Einerseits, so Brumberg, ist man Korsett und bigotte Ideale von Jungfräulichkeit losgeworden. Andererseits hat man sich Diätwahn, Konsumkult und die – durchaus auch lastende – Verantwortung sexueller Freiheit eingehandelt. Brumbergs Studie dürfte, ergänzt von Wolfs empirisch-fragmentarischerem „Promiscuities“, die bestmögliche Annäherung an eine postfeministische Beschreibung von „Weiblichkeit“ abgeben.
Kehren wir noch einmal zu dem Symptom zurück: dem prominenten Aufmachen der Verrisse feministischer Autorinnen in den Medien. Was sagt es über das Interesse an feministischen Diskursen aus? Doch vor allem, daß das Interesse und die Ansprüche am Feminismus und seinen Splittings ungeheuer groß sind! Durchaus ein Kompliment! Kein Mensch würde sich mit der Lektüre quälen, kein Verleger kostbare Zeitungsseiten hergeben, wenn das Thema keine Relevanz hätte. Doch worin liegt diese?

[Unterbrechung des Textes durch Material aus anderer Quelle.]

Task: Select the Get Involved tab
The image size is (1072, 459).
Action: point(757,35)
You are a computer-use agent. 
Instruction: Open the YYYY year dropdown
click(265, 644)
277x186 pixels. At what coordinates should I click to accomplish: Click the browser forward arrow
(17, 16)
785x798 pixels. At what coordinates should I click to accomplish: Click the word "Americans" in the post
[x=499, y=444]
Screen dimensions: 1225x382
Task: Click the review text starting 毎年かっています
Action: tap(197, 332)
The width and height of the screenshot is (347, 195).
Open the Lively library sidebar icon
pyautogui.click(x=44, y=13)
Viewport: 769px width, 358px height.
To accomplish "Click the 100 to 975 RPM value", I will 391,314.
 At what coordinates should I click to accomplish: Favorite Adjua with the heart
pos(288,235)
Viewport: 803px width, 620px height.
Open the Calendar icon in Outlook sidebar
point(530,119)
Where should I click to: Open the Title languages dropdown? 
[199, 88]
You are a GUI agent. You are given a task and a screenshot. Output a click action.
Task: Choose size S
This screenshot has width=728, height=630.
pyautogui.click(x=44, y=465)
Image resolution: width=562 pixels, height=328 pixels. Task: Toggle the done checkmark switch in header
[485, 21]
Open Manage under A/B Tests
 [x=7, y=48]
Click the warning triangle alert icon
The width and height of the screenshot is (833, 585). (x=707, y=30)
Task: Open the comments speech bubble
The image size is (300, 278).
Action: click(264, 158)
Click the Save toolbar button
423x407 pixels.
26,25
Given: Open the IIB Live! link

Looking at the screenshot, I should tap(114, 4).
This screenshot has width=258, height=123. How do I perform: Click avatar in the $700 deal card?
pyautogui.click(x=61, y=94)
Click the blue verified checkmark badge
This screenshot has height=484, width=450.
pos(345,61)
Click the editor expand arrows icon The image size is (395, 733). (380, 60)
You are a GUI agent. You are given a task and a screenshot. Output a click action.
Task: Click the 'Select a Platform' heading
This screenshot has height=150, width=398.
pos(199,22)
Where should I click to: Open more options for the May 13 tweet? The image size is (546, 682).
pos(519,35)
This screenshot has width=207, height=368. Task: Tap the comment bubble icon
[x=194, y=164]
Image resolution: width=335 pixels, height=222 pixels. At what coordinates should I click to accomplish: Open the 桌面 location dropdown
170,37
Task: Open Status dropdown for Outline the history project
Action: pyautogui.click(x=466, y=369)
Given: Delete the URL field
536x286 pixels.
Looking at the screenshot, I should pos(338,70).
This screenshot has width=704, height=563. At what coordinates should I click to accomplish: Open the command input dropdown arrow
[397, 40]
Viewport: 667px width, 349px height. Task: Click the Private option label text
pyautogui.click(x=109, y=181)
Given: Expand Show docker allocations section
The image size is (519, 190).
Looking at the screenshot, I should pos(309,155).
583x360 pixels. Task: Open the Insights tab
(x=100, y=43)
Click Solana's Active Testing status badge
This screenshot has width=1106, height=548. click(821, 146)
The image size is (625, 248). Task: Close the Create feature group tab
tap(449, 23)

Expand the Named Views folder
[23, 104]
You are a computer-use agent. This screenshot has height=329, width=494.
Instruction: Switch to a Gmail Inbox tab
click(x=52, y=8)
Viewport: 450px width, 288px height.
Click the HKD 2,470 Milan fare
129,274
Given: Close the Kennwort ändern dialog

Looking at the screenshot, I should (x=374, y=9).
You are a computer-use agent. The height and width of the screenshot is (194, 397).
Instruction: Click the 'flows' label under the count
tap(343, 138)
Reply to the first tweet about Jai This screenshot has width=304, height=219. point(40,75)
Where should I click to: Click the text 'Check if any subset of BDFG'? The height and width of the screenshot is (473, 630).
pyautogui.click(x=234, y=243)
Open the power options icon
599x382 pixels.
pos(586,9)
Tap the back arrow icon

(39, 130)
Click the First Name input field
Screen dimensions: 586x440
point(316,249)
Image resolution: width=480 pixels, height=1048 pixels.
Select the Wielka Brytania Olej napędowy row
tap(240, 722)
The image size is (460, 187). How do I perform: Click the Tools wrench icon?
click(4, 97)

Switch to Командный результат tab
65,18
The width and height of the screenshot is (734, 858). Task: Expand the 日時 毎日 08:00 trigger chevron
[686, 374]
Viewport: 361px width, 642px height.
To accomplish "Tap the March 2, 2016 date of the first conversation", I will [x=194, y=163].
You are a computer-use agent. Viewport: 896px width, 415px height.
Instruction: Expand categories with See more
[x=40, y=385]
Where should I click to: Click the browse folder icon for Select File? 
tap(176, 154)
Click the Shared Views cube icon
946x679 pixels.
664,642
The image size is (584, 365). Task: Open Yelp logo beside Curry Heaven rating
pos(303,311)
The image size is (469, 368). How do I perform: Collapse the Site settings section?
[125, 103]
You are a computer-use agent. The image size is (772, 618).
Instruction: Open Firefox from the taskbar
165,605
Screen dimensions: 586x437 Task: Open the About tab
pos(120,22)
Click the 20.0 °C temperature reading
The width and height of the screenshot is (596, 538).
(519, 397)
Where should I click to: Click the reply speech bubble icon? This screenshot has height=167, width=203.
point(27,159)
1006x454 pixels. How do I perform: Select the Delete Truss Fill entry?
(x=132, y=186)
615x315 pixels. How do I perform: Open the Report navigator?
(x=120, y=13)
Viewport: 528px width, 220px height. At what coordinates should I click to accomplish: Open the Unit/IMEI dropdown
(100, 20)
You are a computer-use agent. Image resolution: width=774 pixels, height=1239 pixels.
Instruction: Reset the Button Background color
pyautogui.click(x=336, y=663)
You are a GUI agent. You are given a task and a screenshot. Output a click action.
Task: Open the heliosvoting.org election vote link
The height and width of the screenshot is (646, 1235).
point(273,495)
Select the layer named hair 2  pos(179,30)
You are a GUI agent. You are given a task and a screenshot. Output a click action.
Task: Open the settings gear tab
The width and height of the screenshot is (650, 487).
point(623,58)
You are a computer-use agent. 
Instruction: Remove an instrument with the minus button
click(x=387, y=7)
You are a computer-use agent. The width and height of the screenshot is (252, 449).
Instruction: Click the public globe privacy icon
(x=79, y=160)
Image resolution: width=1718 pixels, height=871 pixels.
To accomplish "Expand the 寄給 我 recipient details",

Doch wohl darin, daß wie stets um Definitionen gestritten wird. Ein Verriß ist noch lange kein Rückschlag für die Frauenbewegung und auch keine Rollenbestätigung – so wie ein Streit noch keine Aufkündigung von Freundschaft sein muß. Distanz ist keine Kälte und Nähe keine Krankheit. Selbst jener Konflikt, der zwischen West- und Ostfrauen um die Definition von Weiblichkeit und Frauenbewußtsein hochkochte, solange West- und Ostfrauen sich noch füreinander interessierten, spiegelt im Grunde nur ein Fortschreiten von Binnendifferenzierungen wider.
Frauen hegen nun einmal nicht die gleichen Vorstellungen von Gleichheit, Emanzipation, Rollenverteilungen und Weiblichkeit. Man muß den Nährwert ihrer Bücher gar nicht so hoch hängen, doch in diesem Kontext sind Elisabeth Wurtzel, Naomi Wolf und Joan Jacobs Brumberg gleichermaßen anzusiedeln – und okay. Was Wurtzel gegen Wolf und Brumberg qualitativ so abfallen läßt, ist allerdings – und ohne Zweifel – die Geschichtslosigkeit. „Die Wurzel der Unterdrückung“, so schrieb Gloria Steinem 1996 in „Feminist Family Values“, „ist der Verlust der Erinnerung.“ Wie wahr. Und auch der körperlichen Erinnerung.